Joint Response to ESMA Non-Equity Transparency Consultation Paper

On June 14, MFA and AIMA submitted a response to the European Securities and Markets Authority (“ESMA”) regarding its Consultation Paper: MiFID II/ MiFIR review report on the transparency regime for non-equity instruments and the trading obligation for derivatives (“the CP”). In the detailed responses to the questions raised in the CP, the Associations make the following points:

  •  The Associations agree with ESMA that the MiFID II post-trade transparency framework for non-equities has yet to deliver meaningful transparency and is in urgent need of revision, in part to pave the way for a potential post-trade consolidated tape in Europe, which would be of significant benefit to European financial markets.
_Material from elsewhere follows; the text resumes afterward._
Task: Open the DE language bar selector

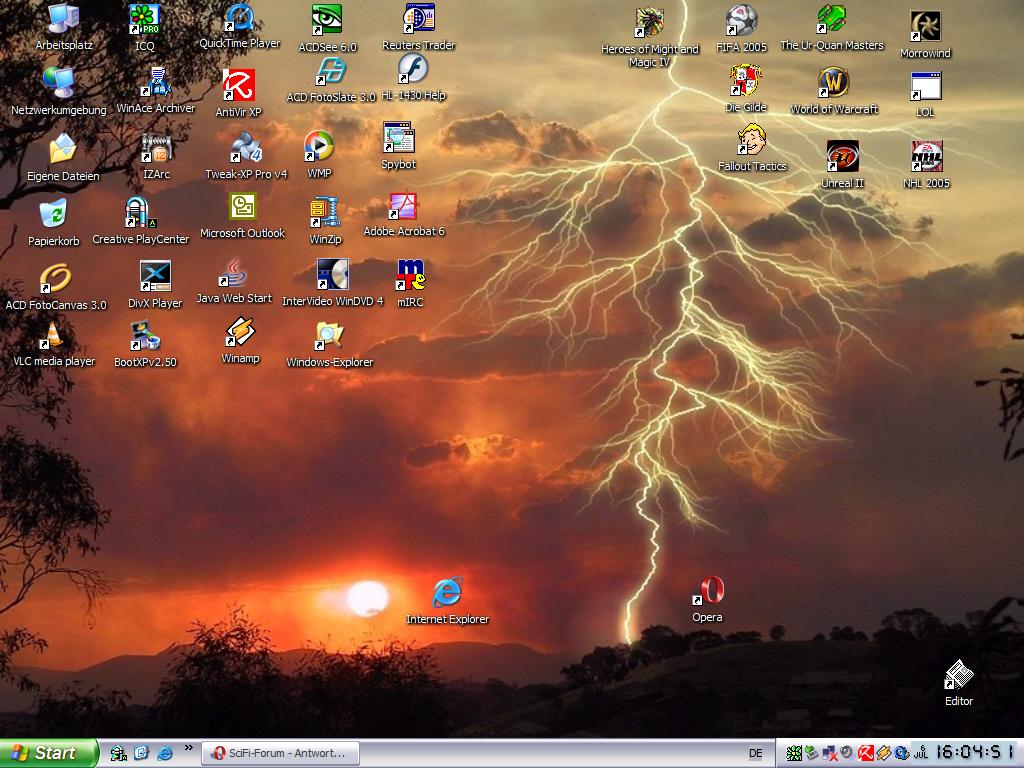Action: tap(755, 753)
Accordingly, the Associations suggest that:
    • Deferral periods should be significantly shortened
    • The dissemination of the notional amount of large-size trades should be capped
    • The publication of post-trade price data on an aggregated basis across multiple transactions should be removed
    • Deferrals should be harmonised across member states
    • OTC derivatives transactions involving a firm that is an SI in the relevant sub-asset class should be subject to post-trade transparency.
  • MFA and AIMA endorse ESMA’s plan to follow up, in close cooperation with competent authorities, on the compliance of trading venues and APAs with the obligation to provide market data free of charge 15 minutes after publication.
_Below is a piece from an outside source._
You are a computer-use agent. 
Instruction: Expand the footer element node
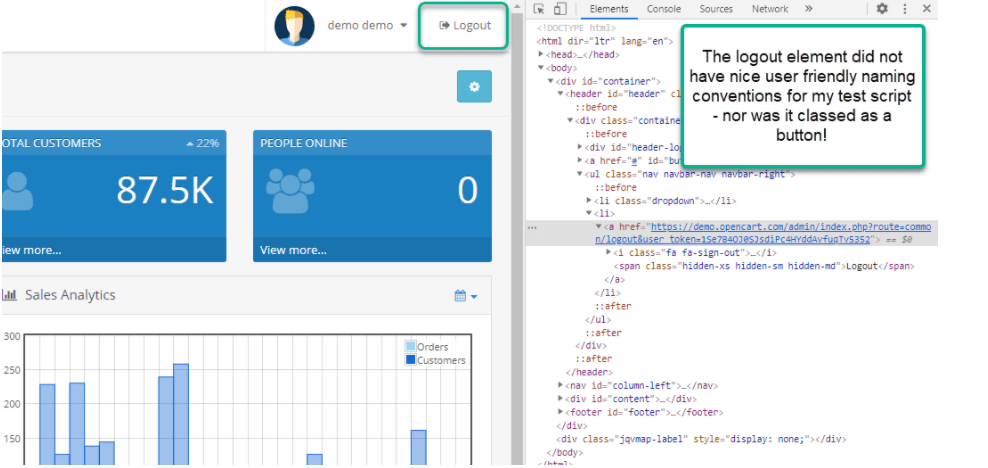click(x=561, y=412)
  • Post-trade name give-up by MTFs and OTFs should be prohibited. EU market participants must be able to access all venues that list instruments subject to the DTO. Post-trade name give-up effectively prevents buy-side market participants from accessing specific venues, and the practice does not comply with the non-discriminatory access requirements in MiFID II. There is no legitimate justification for the continued use of the practice for centrally cleared instruments.
  • Separately, the Associations believe that ESMA should look more holistically at the MiFID II obligations in respect of trade and transaction reporting and the already significant reporting burden that falls on buy-side firms. A key way of addressing this problem would be to move to a reporting model where the sell-side is the primary reporting party for both post-trade and transaction reporting, given that sell-side firms typically have the scale necessary to be able to carry the costs associated with reporting.
  • MFA and AIMA would be concerned about any move to adjust the pre-trade large-in-scale waiver for commodity derivatives, which the Associations believe has worked well.